Suriname new president facing devastated economy
Suriname’s newly elected parliament chose a former police chief as the country’s president, who was inaugurated Thursday to replace Desire ‘Desi’ Bouterse, who faces a murder conviction at home and a drug-smuggling sentence abroad.
Chandrikapersad Santokhi, better known as ‘Chan’, inherits a devastated economy in the South American nation of about 600,000 people.
“We are on the brink of a financial abyss,” Santokhi said on Monday. “There is concern. The Treasury is virtually empty. This crisis surpasses any worst-case scenario we’ve considered. We will have to face the crisis together. We have no time to lose.”
The new ruling coalition has said it needs to determine what the country owes its creditors, and analysts say it may need to work out a debt-rescheduling plan with the International Monetary Fund — something that could require a potentially unpopular phasing out of fuel, water and electricity subsidies.
The new government also has pledged to bolster the independence of the central bank, which allegedly had been plundered by the previous administration.
The 61-year-old Santokhi has appealed for investment by Surinamese emigrants in the Netherlands, the former colonial power that has had a rocky relationship with Bouterse’s administration. The two countries currently do not have ambassadorial-level relations.
Santokhi also faces the dilemma of what to do about Bouterse’s legal problems. The charismatic outgoing president remains popular with a significant part of the population, despite being convicted last year of orchestrating the murder of 15 political opponents in 1982 during his earlier stint as head of a military government.

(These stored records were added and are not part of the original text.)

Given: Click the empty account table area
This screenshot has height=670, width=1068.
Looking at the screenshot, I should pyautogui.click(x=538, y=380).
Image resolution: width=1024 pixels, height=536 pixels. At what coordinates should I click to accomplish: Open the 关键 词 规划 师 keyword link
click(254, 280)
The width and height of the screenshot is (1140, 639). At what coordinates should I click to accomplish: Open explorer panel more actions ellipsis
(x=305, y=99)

He is appealing that verdict, and the 20-year sentence, which stem from a legal process launched when Santokhi was justice minister. The new president has repeatedly deflected questions about the issue, saying it is up to the courts — though he now will hold power to grant a pardon.

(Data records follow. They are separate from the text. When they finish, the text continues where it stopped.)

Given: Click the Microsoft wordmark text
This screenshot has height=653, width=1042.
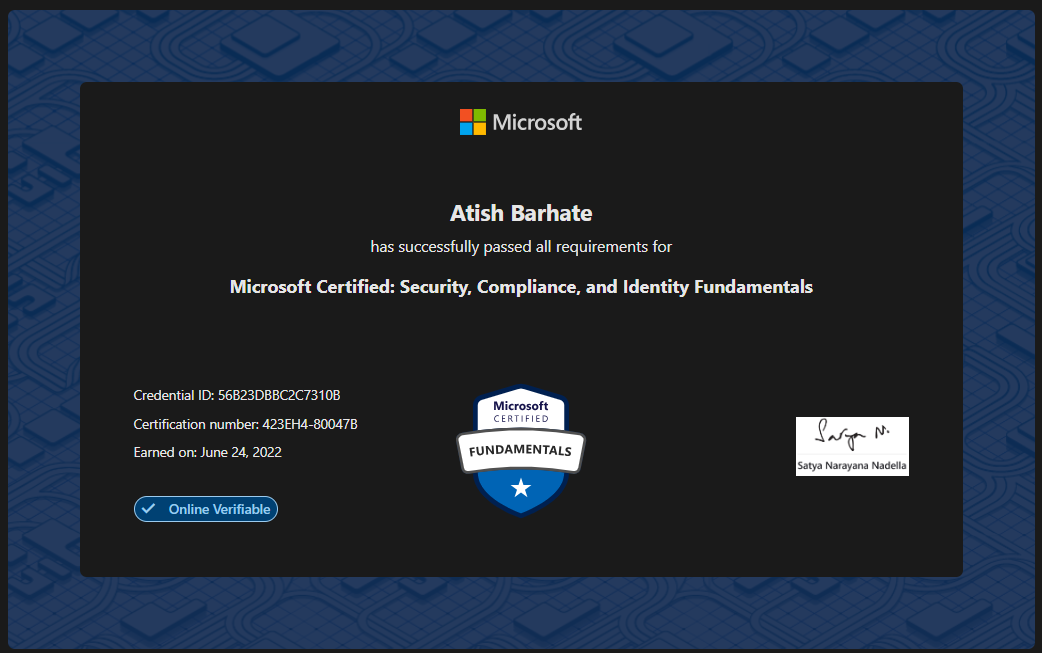Looking at the screenshot, I should coord(537,122).
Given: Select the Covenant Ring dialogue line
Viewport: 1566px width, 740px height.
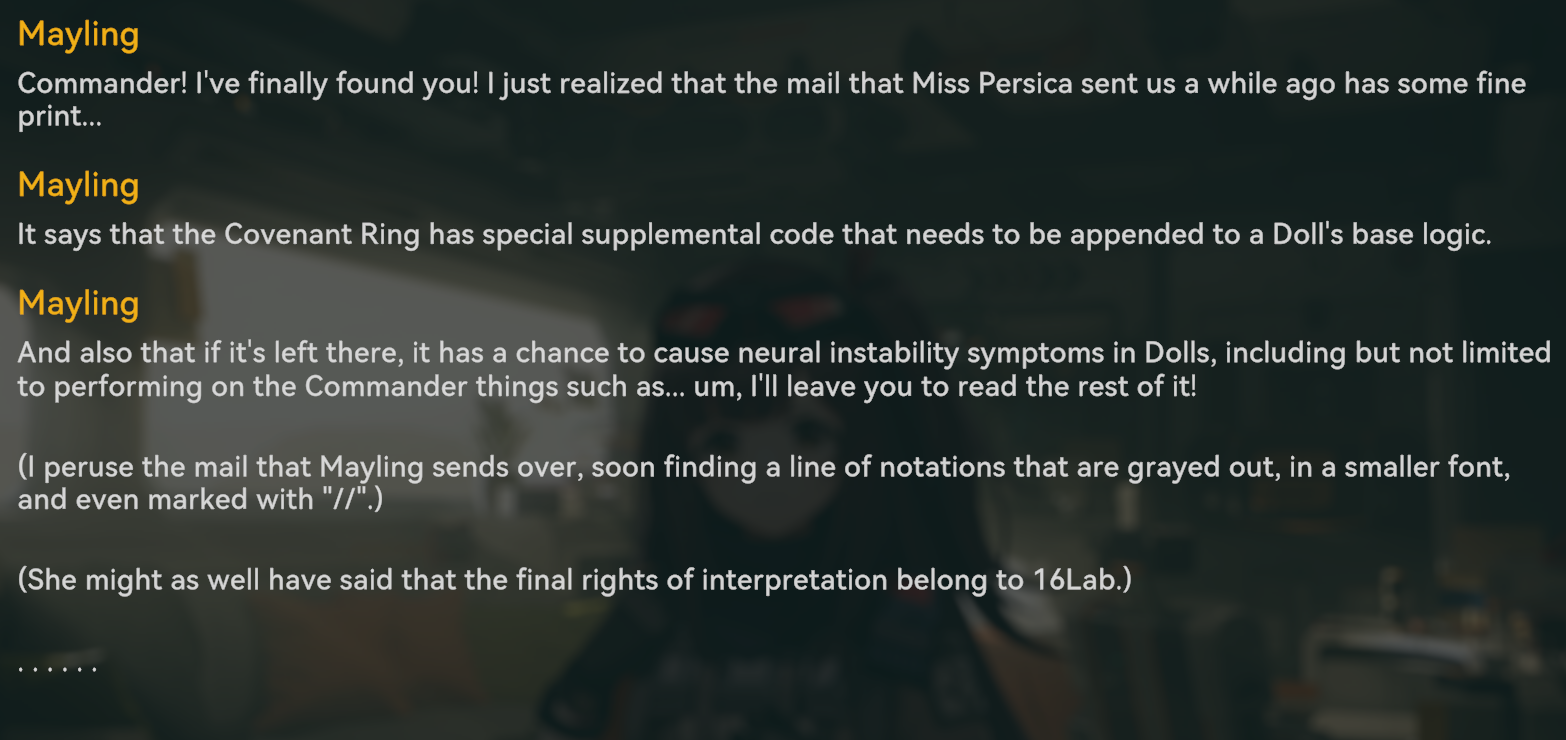Looking at the screenshot, I should pos(754,234).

Bouterse also faces an 11-year sentence for cocaine smuggling handed down in absentia by a Dutch court. He denies wrongdoing. As head of state, Bouterse has enjoyed diplomatic immunity so that he can travel abroad without being arrested – a freedom that will vanish as he leaves office.
Santokhi’s own vice-president, Ronnie Brunswijk, also faces a similar six-year sentence in the Netherlands as well as jail time in France. Brunswijk is a former Bouterse bodyguard who turned against him and launched a guerrilla war that was eventually settled by a 1992 peace treaty. He has been a defender of the rights of the Maroon people, descendants of escaped slaves who live in the country’s interior.

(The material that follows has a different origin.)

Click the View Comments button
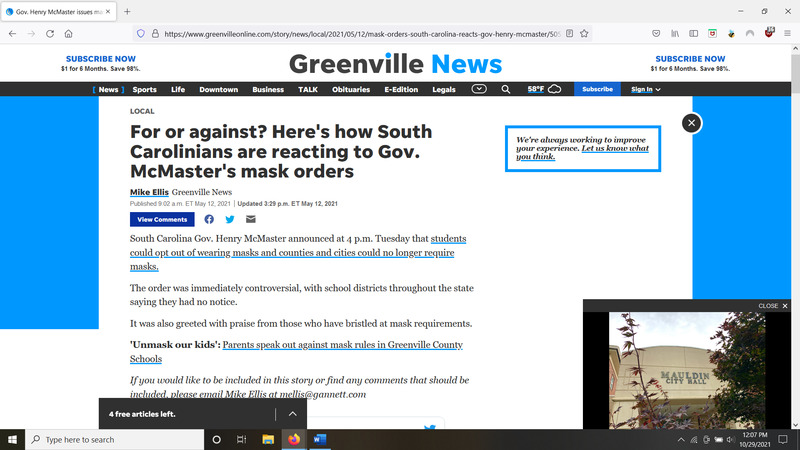 (162, 219)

Bouterse on Monday congratulated the new administration and quoted from Suriname’s national anthem: ‘From wherever in the world our ancestors came from, we must build up the country’.
“It won’t be an easy job; I’ve experienced that myself,” he said. “But it will succeed if we work together. If you need me, you know where to find me.”
Following the May 25 National Assembly elections, Santokhi’s United Reform Party leapfrogged past Bouterse’s National Democratic Party by winning 20 seats, up from nine, while the government party fell from 26 to 16.
Suriname also has been hit hard by the COVID-19 pandemic, with 762 confirmed cases and 18 deaths reported as of Monday.